■ **取り組む課題**:
(A) エッセイのうち、「この恐れから解放されたい気持」で始まり「分のことで精一杯だからです。」に至るまでの部分を、一字一句そのまま書き写しなさい。
(B) エッセイによると、満足感や幸福感を得ることを人任せにすると、焦りや苛立ちがついて回るのはなぜか。一〜三文で説明しなさい。

■ **本文抜粋**:
......

エッセイ

Vol.06

自分を知ることがすべてのはじまり

Vol.06 自分を知ることがすべてのはじまり

「自分をもっと認めてほしい」と思う人は大勢いますが、「自分をもっと認めてあげたい」と思う人は意外に少ないような気がします。前者と後者、あなたの心にはどちらの思いがより強くありますか?

 一般に私たちは、「自分を認めてもらえれば、大切なものを得られる」と考えているようです。大切なものとは、満足感や幸福感、あるいは自信。人によっては優越感かもしれません。

 何か思い当たったら、自分の“認めてほしい思いの裏にある感情”を探ってみてください。認めてもらえないとどんな気持ちになりますか? もしそれが「満たされない」「幸せじゃない」「自信を持てない」「劣等感に苛まれる」といった重たい感情だったら、正体は恐れ。

 この恐れから解放されたい気持ちが本音なら、「もっと認めてほしい」とほかの人に頼っていると、大切なもの(満足感や幸福感)を得るという最終目的が“人任せ”になってしまいます。

 そんな大事なことを人任せにすれば、焦りや苛立ちがついて回るのは当たり前なんですね。だってまわりの人は、あなたを満たすために存在しているわけではないから。ほんとは、みんな自分のことで精一杯だからです。

 それを踏まえて、「自分が自分のことをもっと認めてあげよう」と素直に思い直しましょう。心というものは、自分が与えた称賛も、人が与えた称賛と同じように喜びます。心は真実の愛に触れるだけで、自然に満ち足りるようになっているんです。

 うまくいったときはもちろん、うまくいかなかったときこそ、「がんばったね、惜しかったね」とそれまでの自分を認めてあげて。壁にぶち当たったら、「キツイ体験を乗り切ろうとしている自分はエライ!」と踏ん張っている自分を認めてあげて。

......

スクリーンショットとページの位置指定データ

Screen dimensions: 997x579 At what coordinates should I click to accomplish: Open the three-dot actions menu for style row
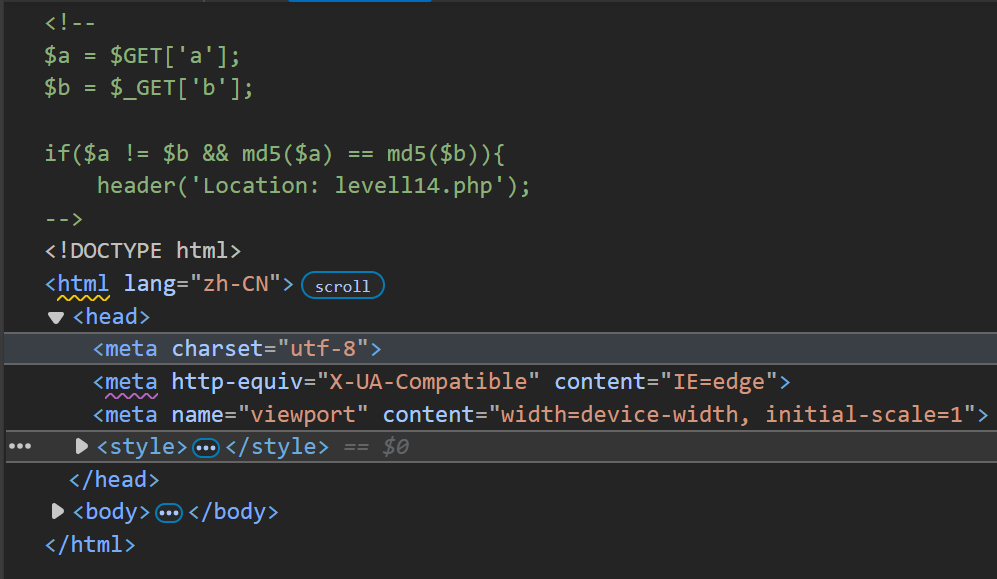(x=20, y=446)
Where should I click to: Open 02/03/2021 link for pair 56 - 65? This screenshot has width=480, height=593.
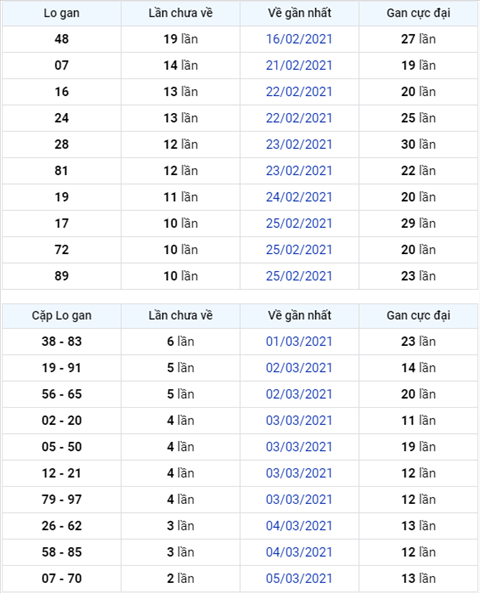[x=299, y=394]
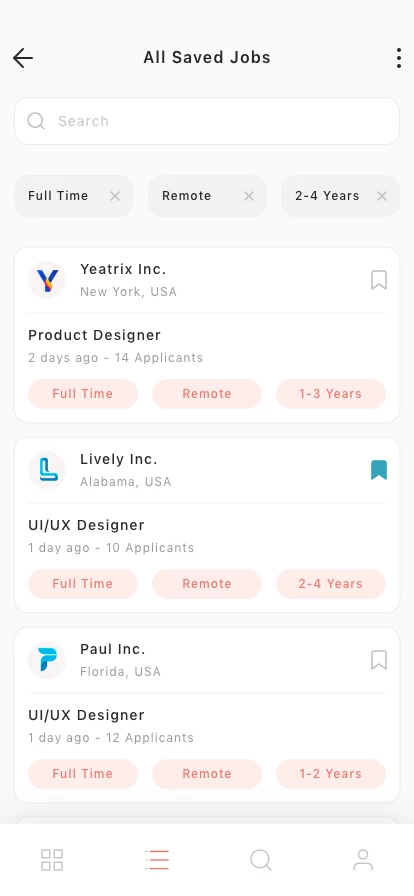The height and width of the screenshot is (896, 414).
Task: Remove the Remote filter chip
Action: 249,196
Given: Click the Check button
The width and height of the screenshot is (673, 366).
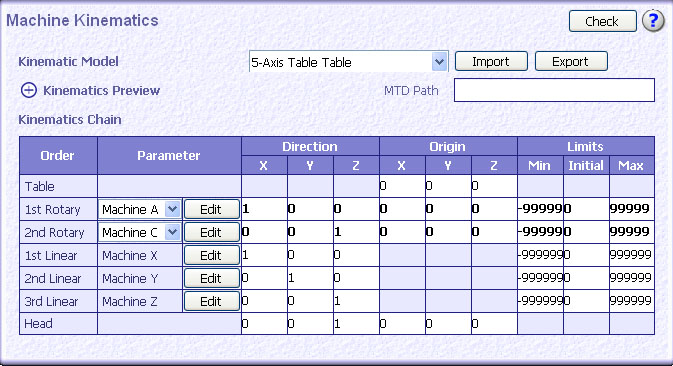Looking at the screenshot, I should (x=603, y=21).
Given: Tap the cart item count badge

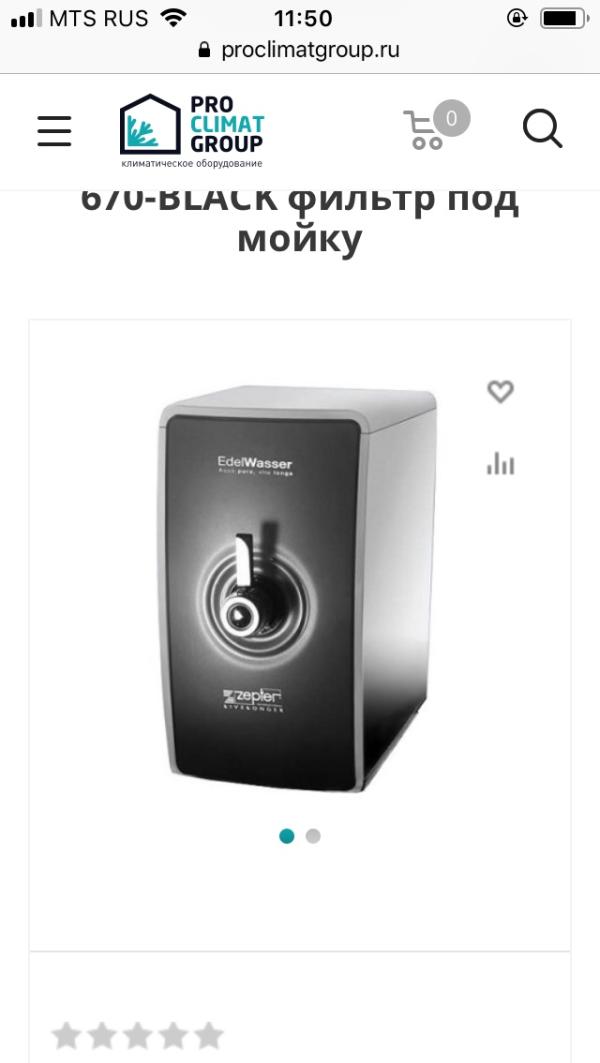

......

■ **各課題の解答**:
(A)
この恐れから解放されたい気持ちが本音なら、「もっと認めてほしい」とほかの人に頼っていると、大切なもの(満足感や幸福感)を得るという最終目的が“人任せ”になってしまいます。

 そんな大事なことを人任せにすれば、焦りや苛立ちがついて回るのは当たり前なんですね。だってまわりの人は、あなたを満たすために存在しているわけではないから。ほんとは、みんな自分のことで精一杯だからです。

(B) まわりの人は、あなたを満たすために存在しているわけではないからである。ほんとうは、みんな自分のことで精一杯なのである。